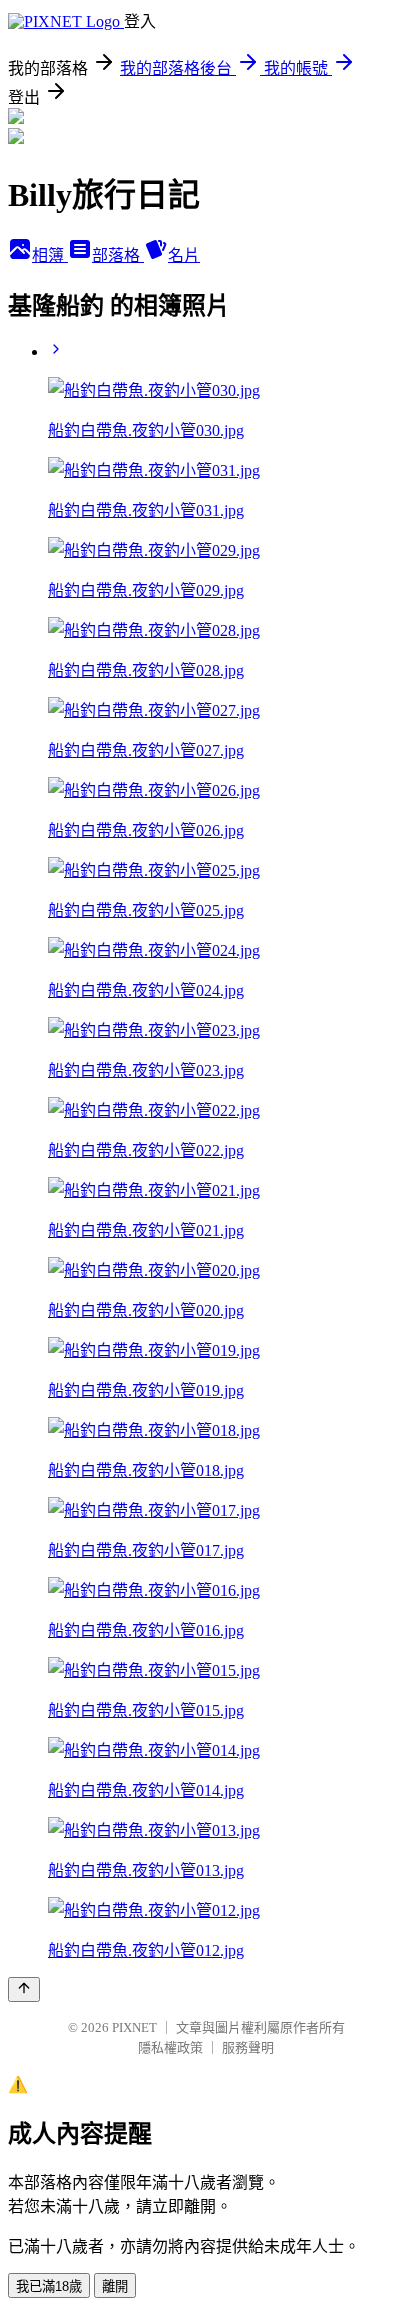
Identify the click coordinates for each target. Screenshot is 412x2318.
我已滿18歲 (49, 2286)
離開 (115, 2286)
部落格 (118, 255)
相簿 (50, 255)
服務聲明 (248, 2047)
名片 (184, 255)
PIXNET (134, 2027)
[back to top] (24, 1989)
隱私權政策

--- Required work ---
Write out the data exactly, but not its pictures.

--- The completed task ---
Identify the click coordinates for each target. Screenshot is 412x2318.
我已滿18歲 (49, 2286)
離開 (115, 2286)
部落格 (118, 255)
相簿 (50, 255)
服務聲明 (248, 2047)
名片 (184, 255)
PIXNET (134, 2027)
[back to top] (24, 1989)
隱私權政策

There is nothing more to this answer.